On Tuesday, I took a long (over 2.5 hours) train ride down to Exeter. It’s astonishing to me that the country is so big. I always thought England was small and yet I haven’t seen 99% (or maybe more) of it yet!  The Exeter archive was charming, and the indexes of registers were phenomenal. I’ll never get used to handling original material. There wasn’t anything in particular at this archive that I was looking for, but my colleague, Deb, from the London office had never been to this archive either, and we decided to explore a new (for us) archive. After we were done exploring and ate a wonderful dinner overlooking a river, I headed back to London. It was a long but very interesting day. I was grateful for the train ride so I could see the green rolling hills and the interesting architecture. The weather was just perfect!

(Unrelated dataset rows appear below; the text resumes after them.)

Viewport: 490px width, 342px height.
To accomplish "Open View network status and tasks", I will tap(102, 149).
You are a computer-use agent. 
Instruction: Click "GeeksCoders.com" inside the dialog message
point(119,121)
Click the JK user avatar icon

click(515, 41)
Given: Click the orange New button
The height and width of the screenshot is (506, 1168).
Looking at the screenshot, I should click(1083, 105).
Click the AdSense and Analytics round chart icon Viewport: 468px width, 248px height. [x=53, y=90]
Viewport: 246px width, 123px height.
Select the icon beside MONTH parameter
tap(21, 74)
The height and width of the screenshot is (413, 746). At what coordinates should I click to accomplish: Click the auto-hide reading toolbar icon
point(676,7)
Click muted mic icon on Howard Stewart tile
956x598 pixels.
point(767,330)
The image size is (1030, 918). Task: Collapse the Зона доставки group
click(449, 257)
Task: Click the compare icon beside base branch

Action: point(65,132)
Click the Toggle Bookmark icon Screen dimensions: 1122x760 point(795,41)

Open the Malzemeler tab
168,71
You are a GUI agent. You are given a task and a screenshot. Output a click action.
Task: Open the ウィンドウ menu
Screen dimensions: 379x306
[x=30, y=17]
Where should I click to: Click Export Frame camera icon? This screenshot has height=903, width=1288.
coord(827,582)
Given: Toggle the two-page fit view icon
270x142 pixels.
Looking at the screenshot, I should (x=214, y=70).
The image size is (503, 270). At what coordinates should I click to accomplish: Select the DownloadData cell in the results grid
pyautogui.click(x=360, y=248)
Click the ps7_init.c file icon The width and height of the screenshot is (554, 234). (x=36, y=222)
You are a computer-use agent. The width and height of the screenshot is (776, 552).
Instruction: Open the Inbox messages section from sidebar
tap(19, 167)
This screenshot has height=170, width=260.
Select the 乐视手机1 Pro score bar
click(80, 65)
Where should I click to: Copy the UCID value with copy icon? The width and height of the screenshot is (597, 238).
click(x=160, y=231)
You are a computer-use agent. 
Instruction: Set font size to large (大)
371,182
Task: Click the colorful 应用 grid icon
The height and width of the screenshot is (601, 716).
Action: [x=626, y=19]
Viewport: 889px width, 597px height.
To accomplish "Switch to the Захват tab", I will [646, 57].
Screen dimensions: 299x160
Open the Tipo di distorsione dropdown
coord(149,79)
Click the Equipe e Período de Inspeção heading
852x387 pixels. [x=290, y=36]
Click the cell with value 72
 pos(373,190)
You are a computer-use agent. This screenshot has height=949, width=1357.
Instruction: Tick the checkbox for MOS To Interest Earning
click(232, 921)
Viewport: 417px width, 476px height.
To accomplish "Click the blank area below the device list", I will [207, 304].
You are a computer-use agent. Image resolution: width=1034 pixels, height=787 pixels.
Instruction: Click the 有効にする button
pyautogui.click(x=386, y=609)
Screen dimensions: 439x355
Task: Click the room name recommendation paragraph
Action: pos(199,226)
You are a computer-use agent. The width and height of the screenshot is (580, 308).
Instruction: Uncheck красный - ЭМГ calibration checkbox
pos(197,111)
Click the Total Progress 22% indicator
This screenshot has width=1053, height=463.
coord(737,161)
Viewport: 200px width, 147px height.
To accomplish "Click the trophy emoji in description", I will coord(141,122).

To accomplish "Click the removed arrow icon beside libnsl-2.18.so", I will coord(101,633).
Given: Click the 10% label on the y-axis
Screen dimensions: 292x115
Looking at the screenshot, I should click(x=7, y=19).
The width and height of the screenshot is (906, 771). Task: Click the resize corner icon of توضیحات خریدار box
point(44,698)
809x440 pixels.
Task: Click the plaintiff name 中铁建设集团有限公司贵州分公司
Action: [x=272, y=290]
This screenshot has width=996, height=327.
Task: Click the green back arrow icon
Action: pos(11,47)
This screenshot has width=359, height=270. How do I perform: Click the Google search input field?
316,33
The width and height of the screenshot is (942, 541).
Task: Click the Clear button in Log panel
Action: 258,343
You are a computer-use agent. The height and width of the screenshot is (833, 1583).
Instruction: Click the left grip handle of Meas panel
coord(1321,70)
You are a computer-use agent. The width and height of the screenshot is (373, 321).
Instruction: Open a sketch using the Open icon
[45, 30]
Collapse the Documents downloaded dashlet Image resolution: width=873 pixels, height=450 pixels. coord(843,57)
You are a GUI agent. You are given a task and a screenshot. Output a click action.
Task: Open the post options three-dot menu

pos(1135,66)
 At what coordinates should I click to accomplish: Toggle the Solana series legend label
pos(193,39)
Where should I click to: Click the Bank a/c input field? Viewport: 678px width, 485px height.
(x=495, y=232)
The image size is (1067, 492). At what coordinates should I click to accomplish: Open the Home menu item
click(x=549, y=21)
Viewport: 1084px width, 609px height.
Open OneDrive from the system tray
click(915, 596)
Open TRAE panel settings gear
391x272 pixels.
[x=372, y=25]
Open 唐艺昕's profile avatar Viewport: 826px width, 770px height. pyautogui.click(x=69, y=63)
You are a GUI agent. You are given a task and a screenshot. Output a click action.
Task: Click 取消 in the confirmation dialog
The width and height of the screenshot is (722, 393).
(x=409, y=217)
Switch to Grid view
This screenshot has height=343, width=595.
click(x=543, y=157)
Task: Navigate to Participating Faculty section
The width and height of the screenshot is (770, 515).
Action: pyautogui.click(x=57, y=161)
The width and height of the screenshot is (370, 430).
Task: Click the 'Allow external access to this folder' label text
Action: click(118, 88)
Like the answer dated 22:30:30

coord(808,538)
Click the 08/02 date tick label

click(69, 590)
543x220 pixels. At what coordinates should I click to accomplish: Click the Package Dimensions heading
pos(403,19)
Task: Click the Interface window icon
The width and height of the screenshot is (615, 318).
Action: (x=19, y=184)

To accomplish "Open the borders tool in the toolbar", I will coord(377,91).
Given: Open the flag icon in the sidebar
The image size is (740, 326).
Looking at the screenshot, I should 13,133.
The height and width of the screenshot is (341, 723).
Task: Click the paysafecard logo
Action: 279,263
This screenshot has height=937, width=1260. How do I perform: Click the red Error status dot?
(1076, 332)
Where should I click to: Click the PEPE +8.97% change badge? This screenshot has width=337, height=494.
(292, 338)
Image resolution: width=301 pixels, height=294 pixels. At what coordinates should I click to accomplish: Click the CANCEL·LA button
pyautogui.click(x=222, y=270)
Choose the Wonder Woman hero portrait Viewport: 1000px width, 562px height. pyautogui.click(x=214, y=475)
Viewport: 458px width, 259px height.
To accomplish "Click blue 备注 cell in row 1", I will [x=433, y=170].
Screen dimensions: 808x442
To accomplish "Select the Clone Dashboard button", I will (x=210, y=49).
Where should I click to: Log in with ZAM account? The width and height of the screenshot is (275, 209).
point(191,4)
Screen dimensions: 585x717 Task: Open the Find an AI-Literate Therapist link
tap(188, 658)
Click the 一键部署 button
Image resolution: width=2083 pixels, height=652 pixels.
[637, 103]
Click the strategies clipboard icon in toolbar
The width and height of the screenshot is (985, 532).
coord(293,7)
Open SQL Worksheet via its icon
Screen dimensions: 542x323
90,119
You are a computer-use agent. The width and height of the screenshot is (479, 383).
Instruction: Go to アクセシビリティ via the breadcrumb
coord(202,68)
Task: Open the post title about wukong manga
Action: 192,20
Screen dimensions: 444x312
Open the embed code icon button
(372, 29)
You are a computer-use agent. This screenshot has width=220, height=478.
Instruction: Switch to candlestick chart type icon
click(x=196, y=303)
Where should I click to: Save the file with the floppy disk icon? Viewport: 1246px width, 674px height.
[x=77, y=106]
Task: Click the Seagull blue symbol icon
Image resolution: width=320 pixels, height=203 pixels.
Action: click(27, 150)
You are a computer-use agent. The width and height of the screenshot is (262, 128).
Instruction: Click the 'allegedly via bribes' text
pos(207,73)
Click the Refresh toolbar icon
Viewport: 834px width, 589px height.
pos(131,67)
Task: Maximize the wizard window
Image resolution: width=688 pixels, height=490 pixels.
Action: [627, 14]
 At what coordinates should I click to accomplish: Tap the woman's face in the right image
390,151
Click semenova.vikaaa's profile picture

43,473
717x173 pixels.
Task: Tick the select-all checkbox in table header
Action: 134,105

On Wednesday, we had an opportunity to wander around Golders Green, historically a home to a large Jewish population. We were especially eager to see what it looked like today, after seeing some of the photos at the Jewish Museum in London several days ago.

We found a fabulous meat restaurant, Sami’s.  All the kosher restaurants and Jewish shops were just reopening after the holiday of Sukkot. Many of the store had been closed for several weeks for the string of holidays beginning with Rosh Hashanah, continuing through Yom Kippur 10 days later, and then 4 days later, Sukkot.

Having this last day to wander around prior to the beginning of the RootsTech conference was terrific. The conference, by the way was really great. I hope that it’s held again next year and that I am invited to speak again. If London isn’t part of your plan but you want to be at RootsTech, check out the dates for the 2020 conference in Salt Lake City.